Your task is to retype, exactly and without pictures, the line holding "Instruction: Click the" and each line that follows it to the end of the entries.

> Stored records:
----
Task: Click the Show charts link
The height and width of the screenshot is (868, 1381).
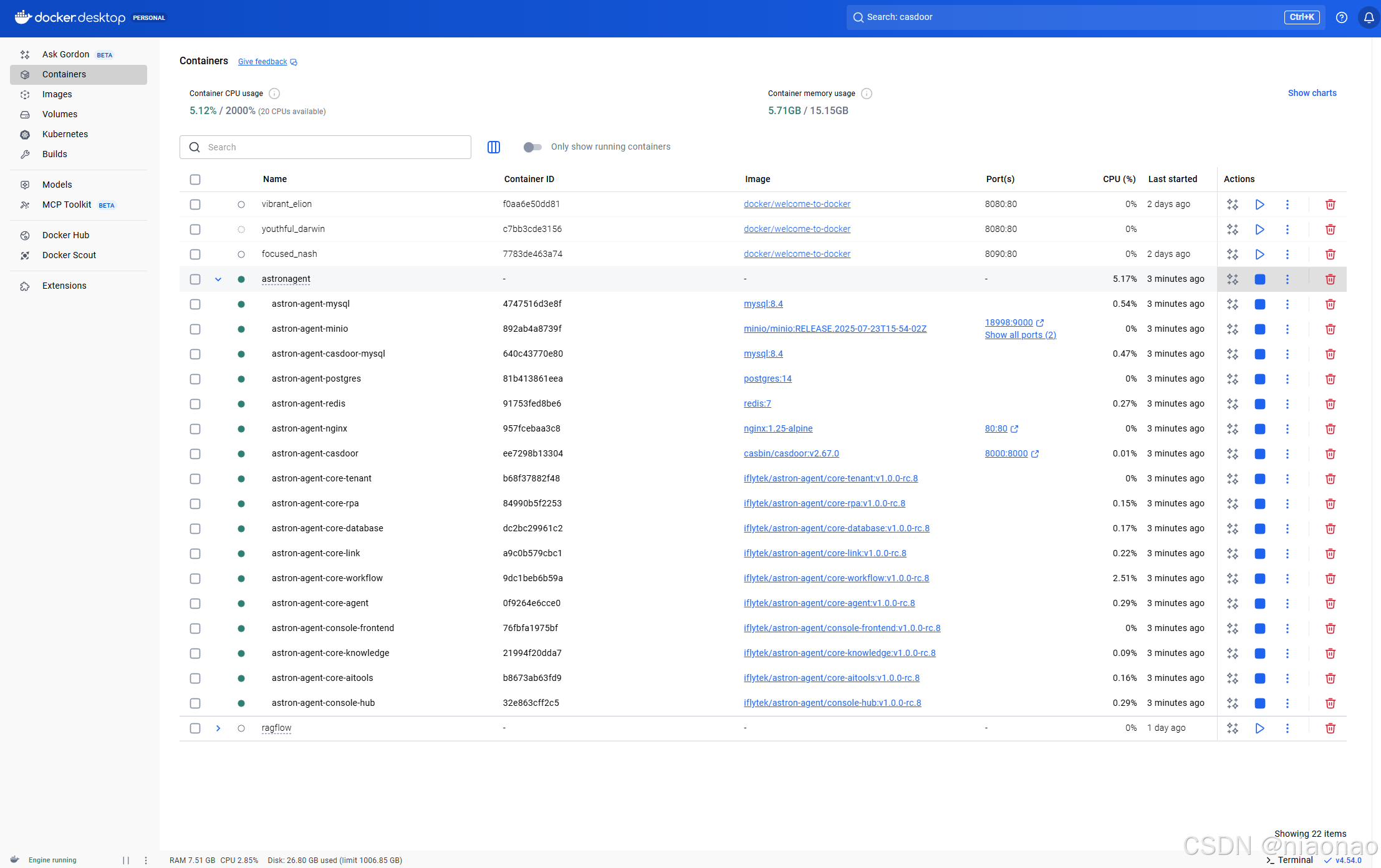Action: point(1312,93)
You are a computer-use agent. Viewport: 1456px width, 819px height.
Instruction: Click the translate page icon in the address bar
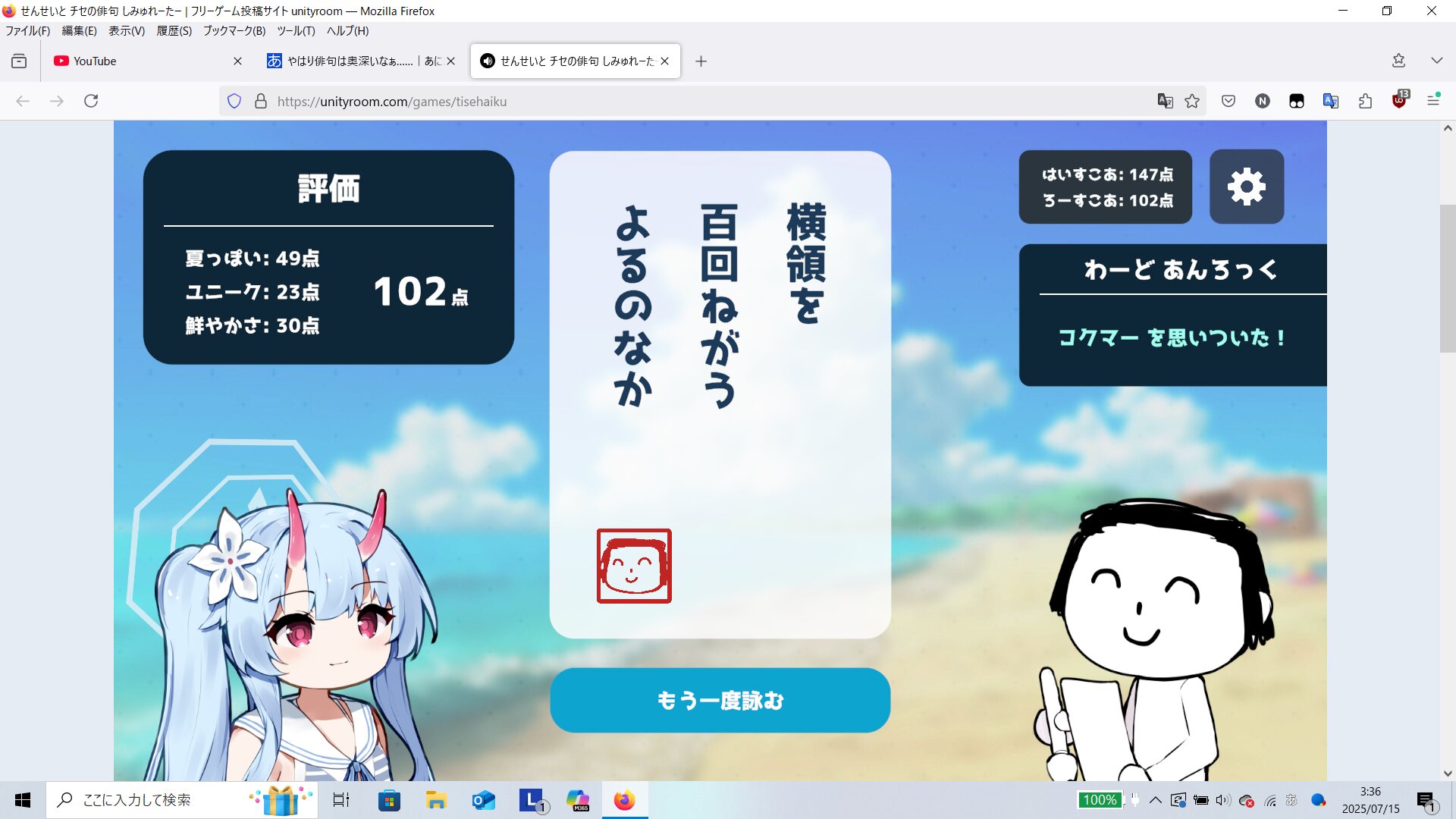[1165, 101]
----
> Your response:
Instruction: Click the translate page icon in the address bar
[1165, 101]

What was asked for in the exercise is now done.